* **SET EXERCISE**:
Reproduce each of the records below word for word, keeping their original order.

— Start RECORDS PROVIDED —

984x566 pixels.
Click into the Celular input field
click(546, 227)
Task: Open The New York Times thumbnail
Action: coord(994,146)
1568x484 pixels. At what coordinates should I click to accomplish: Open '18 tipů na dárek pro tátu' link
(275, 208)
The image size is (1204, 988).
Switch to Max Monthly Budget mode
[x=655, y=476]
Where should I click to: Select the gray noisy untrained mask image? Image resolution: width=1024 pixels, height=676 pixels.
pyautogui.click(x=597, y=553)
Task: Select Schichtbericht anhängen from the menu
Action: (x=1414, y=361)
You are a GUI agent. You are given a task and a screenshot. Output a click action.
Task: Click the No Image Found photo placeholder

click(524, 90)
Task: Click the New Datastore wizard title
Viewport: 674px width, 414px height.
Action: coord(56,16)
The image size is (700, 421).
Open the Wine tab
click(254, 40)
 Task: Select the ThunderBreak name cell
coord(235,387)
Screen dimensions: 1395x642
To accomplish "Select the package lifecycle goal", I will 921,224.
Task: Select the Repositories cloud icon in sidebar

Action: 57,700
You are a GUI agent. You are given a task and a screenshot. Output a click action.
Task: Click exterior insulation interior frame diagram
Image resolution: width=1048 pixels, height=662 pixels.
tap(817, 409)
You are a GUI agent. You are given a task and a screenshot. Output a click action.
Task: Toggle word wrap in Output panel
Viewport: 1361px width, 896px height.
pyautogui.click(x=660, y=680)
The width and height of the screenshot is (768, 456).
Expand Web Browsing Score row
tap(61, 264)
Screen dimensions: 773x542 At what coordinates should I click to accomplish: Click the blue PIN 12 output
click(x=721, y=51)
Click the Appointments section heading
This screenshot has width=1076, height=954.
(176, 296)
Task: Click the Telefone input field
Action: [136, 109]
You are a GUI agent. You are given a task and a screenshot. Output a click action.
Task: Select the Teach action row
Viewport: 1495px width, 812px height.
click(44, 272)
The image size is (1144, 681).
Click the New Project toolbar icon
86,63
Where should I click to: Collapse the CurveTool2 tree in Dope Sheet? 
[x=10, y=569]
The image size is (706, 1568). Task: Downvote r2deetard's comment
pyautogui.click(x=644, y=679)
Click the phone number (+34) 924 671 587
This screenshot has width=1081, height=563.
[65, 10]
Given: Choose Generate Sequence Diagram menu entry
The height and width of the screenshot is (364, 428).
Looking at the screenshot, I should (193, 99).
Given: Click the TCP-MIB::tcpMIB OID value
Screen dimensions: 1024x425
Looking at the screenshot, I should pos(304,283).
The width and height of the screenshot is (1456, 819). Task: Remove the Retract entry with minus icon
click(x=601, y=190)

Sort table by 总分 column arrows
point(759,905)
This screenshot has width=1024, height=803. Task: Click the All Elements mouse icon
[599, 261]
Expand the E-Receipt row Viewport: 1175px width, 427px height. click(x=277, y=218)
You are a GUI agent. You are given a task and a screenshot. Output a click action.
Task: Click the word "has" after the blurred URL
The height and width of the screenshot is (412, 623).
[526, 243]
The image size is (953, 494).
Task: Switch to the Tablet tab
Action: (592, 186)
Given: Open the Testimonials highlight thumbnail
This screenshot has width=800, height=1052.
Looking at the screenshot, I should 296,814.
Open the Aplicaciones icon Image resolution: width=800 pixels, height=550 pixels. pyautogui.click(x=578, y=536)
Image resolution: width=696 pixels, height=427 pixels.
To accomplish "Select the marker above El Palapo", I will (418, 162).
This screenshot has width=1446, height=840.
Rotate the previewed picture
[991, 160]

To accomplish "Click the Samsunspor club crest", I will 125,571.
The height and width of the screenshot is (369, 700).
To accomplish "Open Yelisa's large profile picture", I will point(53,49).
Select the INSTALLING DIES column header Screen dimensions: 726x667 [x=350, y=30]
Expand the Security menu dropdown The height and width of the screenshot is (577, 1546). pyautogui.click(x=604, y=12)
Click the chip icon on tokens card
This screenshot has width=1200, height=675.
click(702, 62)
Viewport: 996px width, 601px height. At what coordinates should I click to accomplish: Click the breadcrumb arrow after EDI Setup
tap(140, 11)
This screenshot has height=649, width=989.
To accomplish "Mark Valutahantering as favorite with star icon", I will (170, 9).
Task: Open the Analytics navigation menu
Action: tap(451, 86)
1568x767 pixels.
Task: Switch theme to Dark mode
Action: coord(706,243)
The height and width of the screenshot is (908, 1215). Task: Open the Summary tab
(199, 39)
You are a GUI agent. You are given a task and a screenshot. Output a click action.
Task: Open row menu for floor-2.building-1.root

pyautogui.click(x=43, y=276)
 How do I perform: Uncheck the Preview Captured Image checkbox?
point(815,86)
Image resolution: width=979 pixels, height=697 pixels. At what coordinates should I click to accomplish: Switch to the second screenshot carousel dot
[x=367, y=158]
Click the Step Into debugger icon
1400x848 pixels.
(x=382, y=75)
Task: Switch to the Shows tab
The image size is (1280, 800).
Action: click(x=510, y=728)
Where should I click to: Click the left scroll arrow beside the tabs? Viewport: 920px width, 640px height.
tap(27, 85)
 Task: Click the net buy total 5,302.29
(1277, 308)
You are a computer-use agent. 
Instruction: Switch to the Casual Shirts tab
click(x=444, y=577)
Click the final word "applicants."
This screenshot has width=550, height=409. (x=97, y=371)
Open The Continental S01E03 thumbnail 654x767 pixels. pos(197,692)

— End RECORDS PROVIDED —

* **THE REPLY**:
984x566 pixels.
Click into the Celular input field
click(546, 227)
Task: Open The New York Times thumbnail
Action: coord(994,146)
1568x484 pixels. At what coordinates should I click to accomplish: Open '18 tipů na dárek pro tátu' link
(275, 208)
The image size is (1204, 988).
Switch to Max Monthly Budget mode
[x=655, y=476]
Where should I click to: Select the gray noisy untrained mask image? Image resolution: width=1024 pixels, height=676 pixels.
pyautogui.click(x=597, y=553)
Task: Select Schichtbericht anhängen from the menu
Action: (x=1414, y=361)
You are a GUI agent. You are given a task and a screenshot. Output a click action.
Task: Click the No Image Found photo placeholder

click(524, 90)
Task: Click the New Datastore wizard title
Viewport: 674px width, 414px height.
Action: coord(56,16)
The image size is (700, 421).
Open the Wine tab
click(254, 40)
 Task: Select the ThunderBreak name cell
coord(235,387)
Screen dimensions: 1395x642
To accomplish "Select the package lifecycle goal", I will 921,224.
Task: Select the Repositories cloud icon in sidebar

Action: 57,700
You are a GUI agent. You are given a task and a screenshot. Output a click action.
Task: Click exterior insulation interior frame diagram
Image resolution: width=1048 pixels, height=662 pixels.
tap(817, 409)
You are a GUI agent. You are given a task and a screenshot. Output a click action.
Task: Toggle word wrap in Output panel
Viewport: 1361px width, 896px height.
pyautogui.click(x=660, y=680)
The width and height of the screenshot is (768, 456).
Expand Web Browsing Score row
tap(61, 264)
Screen dimensions: 773x542 At what coordinates should I click to accomplish: Click the blue PIN 12 output
click(x=721, y=51)
Click the Appointments section heading
This screenshot has width=1076, height=954.
(176, 296)
Task: Click the Telefone input field
Action: [136, 109]
You are a GUI agent. You are given a task and a screenshot. Output a click action.
Task: Select the Teach action row
Viewport: 1495px width, 812px height.
click(44, 272)
The image size is (1144, 681).
Click the New Project toolbar icon
86,63
Where should I click to: Collapse the CurveTool2 tree in Dope Sheet? 
[x=10, y=569]
The image size is (706, 1568). Task: Downvote r2deetard's comment
pyautogui.click(x=644, y=679)
Click the phone number (+34) 924 671 587
This screenshot has width=1081, height=563.
[65, 10]
Given: Choose Generate Sequence Diagram menu entry
The height and width of the screenshot is (364, 428).
Looking at the screenshot, I should (193, 99).
Given: Click the TCP-MIB::tcpMIB OID value
Screen dimensions: 1024x425
Looking at the screenshot, I should pos(304,283).
The width and height of the screenshot is (1456, 819). Task: Remove the Retract entry with minus icon
click(x=601, y=190)

Sort table by 总分 column arrows
point(759,905)
This screenshot has width=1024, height=803. Task: Click the All Elements mouse icon
[599, 261]
Expand the E-Receipt row Viewport: 1175px width, 427px height. click(x=277, y=218)
You are a GUI agent. You are given a task and a screenshot. Output a click action.
Task: Click the word "has" after the blurred URL
The height and width of the screenshot is (412, 623).
[526, 243]
The image size is (953, 494).
Task: Switch to the Tablet tab
Action: (592, 186)
Given: Open the Testimonials highlight thumbnail
This screenshot has width=800, height=1052.
Looking at the screenshot, I should 296,814.
Open the Aplicaciones icon Image resolution: width=800 pixels, height=550 pixels. pyautogui.click(x=578, y=536)
Image resolution: width=696 pixels, height=427 pixels.
To accomplish "Select the marker above El Palapo", I will (418, 162).
This screenshot has width=1446, height=840.
Rotate the previewed picture
[991, 160]

To accomplish "Click the Samsunspor club crest", I will 125,571.
The height and width of the screenshot is (369, 700).
To accomplish "Open Yelisa's large profile picture", I will point(53,49).
Select the INSTALLING DIES column header Screen dimensions: 726x667 [x=350, y=30]
Expand the Security menu dropdown The height and width of the screenshot is (577, 1546). pyautogui.click(x=604, y=12)
Click the chip icon on tokens card
This screenshot has width=1200, height=675.
click(702, 62)
Viewport: 996px width, 601px height. At what coordinates should I click to accomplish: Click the breadcrumb arrow after EDI Setup
tap(140, 11)
This screenshot has height=649, width=989.
To accomplish "Mark Valutahantering as favorite with star icon", I will (170, 9).
Task: Open the Analytics navigation menu
Action: tap(451, 86)
1568x767 pixels.
Task: Switch theme to Dark mode
Action: coord(706,243)
The height and width of the screenshot is (908, 1215). Task: Open the Summary tab
(199, 39)
You are a GUI agent. You are given a task and a screenshot. Output a click action.
Task: Open row menu for floor-2.building-1.root

pyautogui.click(x=43, y=276)
 How do I perform: Uncheck the Preview Captured Image checkbox?
point(815,86)
Image resolution: width=979 pixels, height=697 pixels. At what coordinates should I click to accomplish: Switch to the second screenshot carousel dot
[x=367, y=158]
Click the Step Into debugger icon
1400x848 pixels.
(x=382, y=75)
Task: Switch to the Shows tab
The image size is (1280, 800).
Action: click(x=510, y=728)
Where should I click to: Click the left scroll arrow beside the tabs? Viewport: 920px width, 640px height.
tap(27, 85)
 Task: Click the net buy total 5,302.29
(1277, 308)
You are a computer-use agent. 
Instruction: Switch to the Casual Shirts tab
click(x=444, y=577)
Click the final word "applicants."
This screenshot has width=550, height=409. (x=97, y=371)
Open The Continental S01E03 thumbnail 654x767 pixels. pos(197,692)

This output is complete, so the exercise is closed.